Na recente exortação «A Alegria do Evangelho – Evangelii Gaudium» do Papa Francisco vemos isto mesmo em acto. Como alguém recentemente sugeria o termo «primeirear» deverá, a prazo, entrar para os léxicos das nossas línguas. O que quer dizer o verbo «primeirear»? Explica-o o seu próprio inventor: significa «tomar a iniciativa» (cf. EG 24). E uns quantos números mais adiante inventa uma outra palavra (que, reconheça-se, soa particularmente estranha!): «deveriaqueísmo». Com tal neologismo indica-se aquela atitude de quem opina acerca de tudo sem realmente se comprometer com nada (cf. EG 96).
Mas como pouco há de novo neste nosso mundo, no mesmo documento o Papa aventura-se também em resgatar dos arquivos da história termos que se-nos tornaram estranhos. Como se essa insatisfação com a linguagem não nos lançasse somente para à frente em busca de novas palavras (neologismos), mas nos fizesse ainda olhar para trás a fim de reencontrar termos que deixámos pelo caminho («paleologismos»). Tal é o caso de uma palavra a que o Papa dedica várias linhas: «acédia». Fala da «acédia paralisadora» que inibe o empenho dos cristãos na obra da evangelização. Fala da «acédia pastoral» em que caímos seja por irrealismo, seja por vaidade, seja por uma despersonalização do nosso agir, seja por nos vermos esmagados pelos ritmos da vida (cf. EG 81-83). Estes desenvolvimentos, porém, não respondem à questão essencial: que quer dizer «acédia»?

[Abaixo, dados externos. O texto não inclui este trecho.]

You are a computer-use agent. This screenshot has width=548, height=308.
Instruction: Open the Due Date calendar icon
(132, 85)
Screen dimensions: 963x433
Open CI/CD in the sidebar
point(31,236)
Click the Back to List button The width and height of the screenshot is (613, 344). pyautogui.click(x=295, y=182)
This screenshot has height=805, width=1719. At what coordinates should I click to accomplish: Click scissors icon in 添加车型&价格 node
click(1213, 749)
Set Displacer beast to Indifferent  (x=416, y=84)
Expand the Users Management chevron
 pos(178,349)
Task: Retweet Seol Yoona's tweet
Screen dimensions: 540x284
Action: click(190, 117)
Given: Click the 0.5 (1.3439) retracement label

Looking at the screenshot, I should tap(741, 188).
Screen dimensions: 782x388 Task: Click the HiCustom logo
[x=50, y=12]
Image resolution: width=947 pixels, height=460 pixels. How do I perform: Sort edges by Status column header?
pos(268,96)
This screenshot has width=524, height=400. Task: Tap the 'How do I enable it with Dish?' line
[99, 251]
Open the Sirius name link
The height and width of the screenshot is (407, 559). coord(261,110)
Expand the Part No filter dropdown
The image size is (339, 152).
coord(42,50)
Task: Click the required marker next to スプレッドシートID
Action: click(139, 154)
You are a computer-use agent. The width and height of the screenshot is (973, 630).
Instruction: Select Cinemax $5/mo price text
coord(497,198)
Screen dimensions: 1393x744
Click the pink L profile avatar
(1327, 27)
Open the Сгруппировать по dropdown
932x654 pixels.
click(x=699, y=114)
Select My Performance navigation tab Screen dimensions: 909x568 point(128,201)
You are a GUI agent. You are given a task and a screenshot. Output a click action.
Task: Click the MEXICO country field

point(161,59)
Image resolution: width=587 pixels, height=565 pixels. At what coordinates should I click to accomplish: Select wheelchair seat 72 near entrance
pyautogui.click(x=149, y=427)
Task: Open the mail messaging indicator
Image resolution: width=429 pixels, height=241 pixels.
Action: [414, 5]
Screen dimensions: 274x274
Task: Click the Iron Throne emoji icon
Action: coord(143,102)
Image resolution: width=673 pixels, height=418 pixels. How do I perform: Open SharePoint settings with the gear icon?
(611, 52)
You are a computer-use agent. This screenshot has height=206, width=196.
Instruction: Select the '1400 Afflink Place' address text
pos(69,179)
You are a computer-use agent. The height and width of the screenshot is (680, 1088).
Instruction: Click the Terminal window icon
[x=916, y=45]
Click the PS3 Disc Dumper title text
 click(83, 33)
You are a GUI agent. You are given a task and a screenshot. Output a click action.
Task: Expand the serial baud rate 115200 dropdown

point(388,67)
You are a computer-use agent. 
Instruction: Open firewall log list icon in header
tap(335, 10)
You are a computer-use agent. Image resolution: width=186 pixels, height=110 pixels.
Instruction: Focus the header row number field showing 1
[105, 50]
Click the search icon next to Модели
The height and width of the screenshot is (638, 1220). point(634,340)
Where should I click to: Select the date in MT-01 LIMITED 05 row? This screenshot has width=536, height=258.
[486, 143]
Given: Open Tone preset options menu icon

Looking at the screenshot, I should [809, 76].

A «acédia» é uma palavra difícil tradução. Ela é uma expressão grega que significa qualquer coisa como negligência, indiferença, tristeza, tédio. Shakespeare tomava por indecisão o que chamava de «acédia saturnina». Esta expressão dá nome a um estado larvar de torpor e desencorajamento que faz nascer em nós um enfado generalizado para com a vida. Para o Papa, «acédia» diz um «estado de descontentamento crónico que nos mirra a alma» (cf. EG 277). Este termo, caído no esquecimento, pertence à mais antiga tradição cristã. Dele, mas sobretudo da realidade a que ele dá nome, se ocuparam os Padres do deserto, isto é, os pais da vida monástica cristã (como Evágrio Pôntico ou João Cassiano). Eles listavam a «acédia» entre os vícios capitais que assaltam a alma. Talvez por isso, viam nela o «demónio do meio-dia», hora em que o calor do deserto amolecia o ânimo dos monges e derretia a firmeza dos seus espíritos.
Não vivemos nos desertos do Egipto, mas nem por isso desconhecemos a «acédia». Não lhe chamamos assim. Modernamente chamamos-lhe outra coisa. Chamamos-lhe «depressão». Essa palavra velha continua, pois, a falar aos tempos novos. Talvez esteja ainda por explorar a relação entre a «acédia» espiritual de que falavam os antigos e a depressão anímica experimentada pelos modernos. Mas a realidade parece coerentemente a mesma, afectando hoje como antigamente não apenas os indivíduos, mas também as estruturas eclesiais e sociais. E é bom que dêmos hoje a esta letargia a mesma atenção que lhe dedicaram esses mestres antigos. Para isso inventaram essa palavra. Para isso no-la recorda o Papa.